▸ **SUPPLIED TEXT**:
What we witnessed in December was a strange confluence of market factors. First, as is normal, many investors engaged in tax-loss selling so that they could net out losses to lower their tax exposure. With the looming rise in capital gains tax rates, though, December 2012 also saw witness to significant tax-gain selling, whereby investors went ahead and sold stocks that had increased in value, locking in the 2012 tax rate. In addition, fear and hope regarding the fiscal cliff as well as the Federal Reserve's pledge to maintain its zero interest rate policy for the foreseeable future had, in our opinion, the unfortunate effect of continuing to distort stock market returns.

These types of distortions have real implications for investors. For example, I recently ran a screen measuring the stock market performance of all of the companies in the Russell 2000, the most commonly quoted measure for U.S.-domiciled small-capitalization companies. The stocks of companies in the bottom 25% in terms of returns on capital – one of our favorite measures of quality – dramatically outperformed the quartile with the highest returns on capital during the 12 months through October 2012.

In case you have any question about why we do not get particularly excited by short-term stock movements, please consider the implications of the preceding paragraph. After all, this single data point suggests that a great strategy for superior investing returns over the last year would have been to go out and load up on companies with horrible operating profiles. While we are certainly not above doing the occasional dumpster dive for a low-quality company that we believe trades at a meaningful discount to its fair value, we believe that Warren Buffett's advice that "it's far better to buy a wonderful company at a fair price than a fair company at a wonderful price" is something close to gospel. We believe the companies in our portfolios tend to have superior operating metrics, even if they are small (which market orthodoxy considers to be riskier), based in developing markets (ditto), and have somewhat lumpy earnings (double ditto). If the market – as it is wont to do from time to time – focuses on things other than company quality, well, we can wait. We do not believe that buying into a fad or trend -- even one built upon macroeconomic themes -- and hoping it continues, is a great basis for long-term investing success.

▸ **TASK GOAL**:
Continue the investment commentary on December 2012 market distortions from the point where it stops.

▸ **PROVIDED MATERIAL**:

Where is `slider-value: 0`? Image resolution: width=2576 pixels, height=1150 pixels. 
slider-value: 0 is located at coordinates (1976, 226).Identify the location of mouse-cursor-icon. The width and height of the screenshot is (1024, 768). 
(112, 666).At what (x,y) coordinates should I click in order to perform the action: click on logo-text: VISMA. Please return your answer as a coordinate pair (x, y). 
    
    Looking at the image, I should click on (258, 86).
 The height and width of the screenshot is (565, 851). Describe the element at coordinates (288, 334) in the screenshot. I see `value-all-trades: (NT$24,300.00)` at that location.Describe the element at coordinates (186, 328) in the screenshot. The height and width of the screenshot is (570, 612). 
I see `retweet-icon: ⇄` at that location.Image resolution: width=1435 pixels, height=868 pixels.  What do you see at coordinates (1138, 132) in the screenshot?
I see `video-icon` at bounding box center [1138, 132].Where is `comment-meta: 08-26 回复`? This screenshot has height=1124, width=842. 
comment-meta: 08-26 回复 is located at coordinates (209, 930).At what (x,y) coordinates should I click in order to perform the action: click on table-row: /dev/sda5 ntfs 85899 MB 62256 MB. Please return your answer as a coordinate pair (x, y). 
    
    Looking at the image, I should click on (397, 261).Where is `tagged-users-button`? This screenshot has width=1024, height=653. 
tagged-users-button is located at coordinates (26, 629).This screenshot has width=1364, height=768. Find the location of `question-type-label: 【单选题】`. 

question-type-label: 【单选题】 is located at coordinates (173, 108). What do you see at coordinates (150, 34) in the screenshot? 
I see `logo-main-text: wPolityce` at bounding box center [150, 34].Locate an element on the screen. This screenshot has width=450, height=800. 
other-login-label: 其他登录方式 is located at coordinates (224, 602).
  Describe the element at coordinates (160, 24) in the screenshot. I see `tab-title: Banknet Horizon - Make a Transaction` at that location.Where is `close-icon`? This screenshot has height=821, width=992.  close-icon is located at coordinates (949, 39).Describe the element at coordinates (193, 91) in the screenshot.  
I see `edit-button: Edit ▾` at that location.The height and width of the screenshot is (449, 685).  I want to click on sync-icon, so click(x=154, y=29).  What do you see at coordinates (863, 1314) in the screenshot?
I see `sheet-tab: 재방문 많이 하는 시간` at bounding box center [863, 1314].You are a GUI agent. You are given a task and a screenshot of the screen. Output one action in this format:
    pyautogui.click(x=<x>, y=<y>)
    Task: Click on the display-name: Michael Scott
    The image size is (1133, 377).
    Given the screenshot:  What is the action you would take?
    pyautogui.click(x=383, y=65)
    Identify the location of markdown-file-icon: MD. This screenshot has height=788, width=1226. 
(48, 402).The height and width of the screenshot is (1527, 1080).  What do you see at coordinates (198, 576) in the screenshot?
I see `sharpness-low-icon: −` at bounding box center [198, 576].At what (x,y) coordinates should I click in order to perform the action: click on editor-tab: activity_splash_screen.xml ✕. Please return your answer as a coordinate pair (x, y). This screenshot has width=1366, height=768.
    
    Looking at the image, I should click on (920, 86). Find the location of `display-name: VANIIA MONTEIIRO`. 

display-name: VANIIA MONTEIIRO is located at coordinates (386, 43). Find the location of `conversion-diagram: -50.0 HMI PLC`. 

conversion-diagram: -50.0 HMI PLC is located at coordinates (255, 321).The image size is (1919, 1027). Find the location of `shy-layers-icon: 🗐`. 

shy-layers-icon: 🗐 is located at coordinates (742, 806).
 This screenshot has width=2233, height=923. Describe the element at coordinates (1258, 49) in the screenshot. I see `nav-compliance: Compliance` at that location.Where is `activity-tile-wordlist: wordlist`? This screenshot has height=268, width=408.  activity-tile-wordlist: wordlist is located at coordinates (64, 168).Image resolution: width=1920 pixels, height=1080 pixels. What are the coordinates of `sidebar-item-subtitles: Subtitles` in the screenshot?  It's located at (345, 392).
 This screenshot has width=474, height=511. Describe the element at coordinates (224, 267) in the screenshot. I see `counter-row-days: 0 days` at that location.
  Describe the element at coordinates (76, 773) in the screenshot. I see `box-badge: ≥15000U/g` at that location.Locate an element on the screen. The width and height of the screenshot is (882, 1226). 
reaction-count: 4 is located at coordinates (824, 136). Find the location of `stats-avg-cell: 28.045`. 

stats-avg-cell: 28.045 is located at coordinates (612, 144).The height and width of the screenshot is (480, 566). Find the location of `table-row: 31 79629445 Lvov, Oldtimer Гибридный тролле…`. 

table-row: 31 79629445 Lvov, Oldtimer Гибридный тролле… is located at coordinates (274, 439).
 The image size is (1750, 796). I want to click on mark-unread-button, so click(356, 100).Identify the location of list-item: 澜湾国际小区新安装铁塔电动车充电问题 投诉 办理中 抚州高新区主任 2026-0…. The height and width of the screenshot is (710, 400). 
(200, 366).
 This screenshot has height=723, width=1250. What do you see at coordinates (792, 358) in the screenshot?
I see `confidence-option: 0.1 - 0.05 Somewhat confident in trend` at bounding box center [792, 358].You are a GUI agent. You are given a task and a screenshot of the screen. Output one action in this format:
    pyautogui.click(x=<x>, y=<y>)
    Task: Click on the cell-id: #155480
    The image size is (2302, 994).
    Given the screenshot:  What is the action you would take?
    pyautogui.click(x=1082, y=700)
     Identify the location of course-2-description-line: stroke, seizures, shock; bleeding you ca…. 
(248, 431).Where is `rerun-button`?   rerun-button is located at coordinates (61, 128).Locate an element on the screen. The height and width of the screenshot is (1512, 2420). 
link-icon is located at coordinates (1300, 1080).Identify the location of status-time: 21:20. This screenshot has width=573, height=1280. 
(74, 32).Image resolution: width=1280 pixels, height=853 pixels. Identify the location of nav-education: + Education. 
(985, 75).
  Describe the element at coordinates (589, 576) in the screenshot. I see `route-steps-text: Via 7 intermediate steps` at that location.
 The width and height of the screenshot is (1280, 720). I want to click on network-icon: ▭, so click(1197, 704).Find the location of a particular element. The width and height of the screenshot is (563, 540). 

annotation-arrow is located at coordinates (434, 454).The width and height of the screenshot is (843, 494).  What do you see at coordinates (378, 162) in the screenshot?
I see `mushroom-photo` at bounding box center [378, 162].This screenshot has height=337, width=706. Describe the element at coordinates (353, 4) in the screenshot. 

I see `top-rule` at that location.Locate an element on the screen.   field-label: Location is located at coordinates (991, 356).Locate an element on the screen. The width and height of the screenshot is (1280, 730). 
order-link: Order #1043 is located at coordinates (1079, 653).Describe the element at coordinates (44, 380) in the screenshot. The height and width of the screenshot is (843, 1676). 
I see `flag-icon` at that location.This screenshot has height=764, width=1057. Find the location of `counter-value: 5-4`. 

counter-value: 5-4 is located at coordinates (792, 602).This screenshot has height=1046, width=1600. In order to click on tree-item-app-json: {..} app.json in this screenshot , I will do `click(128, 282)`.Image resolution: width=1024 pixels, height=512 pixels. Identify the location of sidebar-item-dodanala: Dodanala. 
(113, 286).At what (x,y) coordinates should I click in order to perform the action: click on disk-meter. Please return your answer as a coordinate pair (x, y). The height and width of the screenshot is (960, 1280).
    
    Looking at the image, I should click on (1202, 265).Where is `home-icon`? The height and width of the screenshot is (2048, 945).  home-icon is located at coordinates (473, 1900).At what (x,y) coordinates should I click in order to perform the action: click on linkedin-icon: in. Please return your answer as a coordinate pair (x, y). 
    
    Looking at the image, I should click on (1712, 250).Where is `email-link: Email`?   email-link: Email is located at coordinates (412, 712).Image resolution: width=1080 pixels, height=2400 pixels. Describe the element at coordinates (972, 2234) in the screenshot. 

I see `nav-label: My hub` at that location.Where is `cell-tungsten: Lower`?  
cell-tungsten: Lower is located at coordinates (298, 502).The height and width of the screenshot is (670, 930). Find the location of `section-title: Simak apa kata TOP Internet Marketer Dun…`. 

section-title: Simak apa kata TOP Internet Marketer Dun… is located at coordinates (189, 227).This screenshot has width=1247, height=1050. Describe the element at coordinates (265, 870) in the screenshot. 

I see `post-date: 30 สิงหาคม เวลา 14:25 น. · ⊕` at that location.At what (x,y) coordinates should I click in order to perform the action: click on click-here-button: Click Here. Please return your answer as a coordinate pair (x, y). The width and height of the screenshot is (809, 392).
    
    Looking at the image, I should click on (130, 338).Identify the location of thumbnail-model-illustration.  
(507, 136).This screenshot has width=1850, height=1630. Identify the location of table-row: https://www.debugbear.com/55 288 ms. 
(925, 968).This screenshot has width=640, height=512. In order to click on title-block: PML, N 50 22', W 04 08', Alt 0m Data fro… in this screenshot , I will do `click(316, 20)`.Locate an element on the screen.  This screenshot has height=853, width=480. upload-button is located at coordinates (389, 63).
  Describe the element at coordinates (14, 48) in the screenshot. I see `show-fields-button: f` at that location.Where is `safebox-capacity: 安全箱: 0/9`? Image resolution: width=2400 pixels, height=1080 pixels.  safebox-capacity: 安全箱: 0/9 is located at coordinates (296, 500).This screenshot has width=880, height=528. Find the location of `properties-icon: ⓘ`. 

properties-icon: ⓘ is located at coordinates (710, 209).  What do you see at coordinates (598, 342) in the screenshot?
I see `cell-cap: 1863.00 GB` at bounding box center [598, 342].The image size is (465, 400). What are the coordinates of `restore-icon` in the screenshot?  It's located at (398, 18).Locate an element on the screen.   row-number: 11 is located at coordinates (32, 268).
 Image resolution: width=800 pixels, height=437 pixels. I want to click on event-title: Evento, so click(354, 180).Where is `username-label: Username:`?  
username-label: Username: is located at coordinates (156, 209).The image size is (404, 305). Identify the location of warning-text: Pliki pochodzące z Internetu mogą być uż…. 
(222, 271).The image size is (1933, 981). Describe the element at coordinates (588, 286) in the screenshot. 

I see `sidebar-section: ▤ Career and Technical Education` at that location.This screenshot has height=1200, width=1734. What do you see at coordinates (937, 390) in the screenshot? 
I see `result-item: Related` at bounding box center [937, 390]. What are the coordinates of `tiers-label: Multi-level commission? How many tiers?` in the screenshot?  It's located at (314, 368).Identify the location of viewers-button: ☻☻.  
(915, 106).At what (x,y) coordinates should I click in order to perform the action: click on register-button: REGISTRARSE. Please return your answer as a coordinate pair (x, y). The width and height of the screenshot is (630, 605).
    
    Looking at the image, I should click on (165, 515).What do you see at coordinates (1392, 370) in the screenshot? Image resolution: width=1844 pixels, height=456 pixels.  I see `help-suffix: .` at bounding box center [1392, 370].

▸ **ANSWER TO THIS EXERCISE**:
Not the outcome you had hoped for
Not too distant from my house in Vienna, Va., is a remarkable building at the corner of two main thoroughfares, Chain Bridge and Old Courthouse roads. The building's notable feature is a large, vertical arch framing a concave edifice. It's possible this building has an official name. Probably something insipid like "the CrossePointe TradeWindes Building," or the "EastGATE Towers West." It doesn't matter, because everyone calls this building the same thing: the "Toilet Bowl Building." It even has its own Facebook page.

(I just looked it up: it's called the "Tycon Courthouse Building." Bleh.)

This is a pretty choice piece of land, hard by Tysons Corner, the largest suburban agglomeration of office space in the United States. I'm sure back in 1983, neither the architect nor the builders nor the developers tried to build a building that looked like a giant potty. And yet, that's exactly what they managed to do.

Ultimately, the architectural theme they intended to invoke is irrelevant to the outcome they achieved. I giggle a little to imagine the first time that the developer stood before the building – probably late in its construction – and thought "is it just me, or does that kinda look like a commode?" By then, it was too late: The crime against architecture had already been committed, much to the delight of decades' worth of direction-seekers.